Although we don't believe in timing the market or panicking over market movements, we do like to keep an eye on big changes -- just in case they're material to our investing thesis.

What: Shares of Stratasys (Nasdaq: SSYS), a maker of additive-manufacturing machines for prototyping and producing plastic parts, dropped 10% earlier in the trading session after reporting fourth-quarter results.

So what: Shares have since recovered a bit, but the primary culprit appears to be the company's fiscal 2012 forecast. For the fourth quarter, the company reported a 28% jump in sales, the shipment of 700 systems, and produced a $0.31 profit ($0.04 better than the Wall Street consensus).
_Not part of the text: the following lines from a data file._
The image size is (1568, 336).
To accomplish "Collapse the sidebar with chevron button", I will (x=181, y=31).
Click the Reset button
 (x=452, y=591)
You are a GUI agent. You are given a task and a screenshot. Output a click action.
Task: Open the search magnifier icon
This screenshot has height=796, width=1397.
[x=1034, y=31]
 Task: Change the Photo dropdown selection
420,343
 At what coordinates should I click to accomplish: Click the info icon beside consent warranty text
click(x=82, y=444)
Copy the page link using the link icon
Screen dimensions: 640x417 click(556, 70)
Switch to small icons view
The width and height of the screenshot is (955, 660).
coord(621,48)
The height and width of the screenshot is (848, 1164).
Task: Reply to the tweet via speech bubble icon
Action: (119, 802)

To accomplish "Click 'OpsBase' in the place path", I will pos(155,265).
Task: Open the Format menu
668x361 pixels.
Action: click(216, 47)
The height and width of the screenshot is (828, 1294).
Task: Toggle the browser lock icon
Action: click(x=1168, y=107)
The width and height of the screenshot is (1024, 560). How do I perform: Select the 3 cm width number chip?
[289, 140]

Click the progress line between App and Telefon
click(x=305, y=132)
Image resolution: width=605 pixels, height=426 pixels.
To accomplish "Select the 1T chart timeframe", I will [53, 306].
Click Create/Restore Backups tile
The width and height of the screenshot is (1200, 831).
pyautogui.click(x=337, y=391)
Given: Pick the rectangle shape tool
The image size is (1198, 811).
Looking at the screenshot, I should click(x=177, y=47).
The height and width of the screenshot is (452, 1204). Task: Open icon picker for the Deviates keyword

It's the fiscal 2012 EPS guidance range of $1.02 to $1.13 that doesn't have anyone excited -- especially since the S&P Capital IQ estimate is currently for Stratasys to earn $1.13. The company also forecast sales of $175 million to $190 million versus the current estimate of $179.5 million.

Now what: If Stratasys isn't crushing Wall Street's estimates, then it's just not as interesting anymore. At 34 times forward earnings, there are far better and cheaper alternatives out there for your money. I would be more than happy to wait on the sidelines until Stratasys' earnings catch up with its lofty valuation.